### [Given task]
Set out every line of the records below as a numbered list, skipping blank lines and leaving out the pictures.

(Items from a data source)
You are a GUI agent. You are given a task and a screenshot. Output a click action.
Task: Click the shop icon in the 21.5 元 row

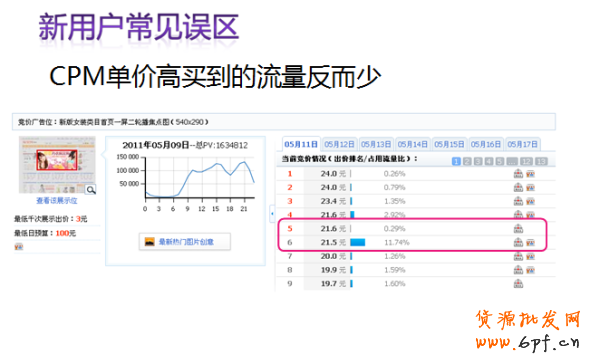(518, 242)
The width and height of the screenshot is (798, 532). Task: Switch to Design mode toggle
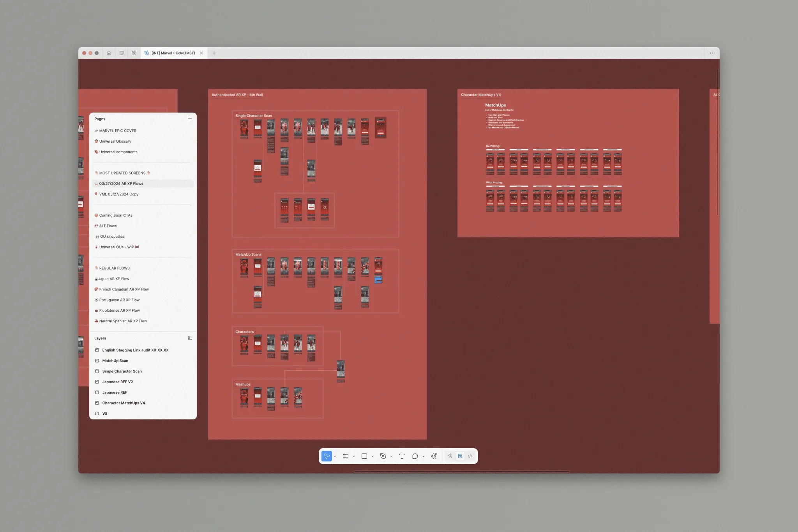pos(460,456)
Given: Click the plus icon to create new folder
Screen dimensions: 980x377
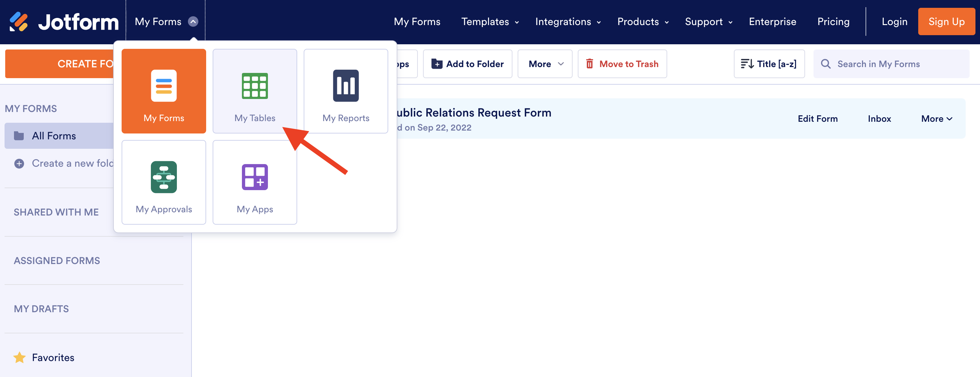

### [Response to the task]
1. You are a GUI agent. You are given a task and a screenshot. Output a click action.
2. Task: Click the shop icon in the 21.5 元 row
3. (518, 242)
4. The width and height of the screenshot is (798, 532). Task: Switch to Design mode toggle
5. pos(460,456)
6. Given: Click the plus icon to create new folder
7. Screen dimensions: 980x377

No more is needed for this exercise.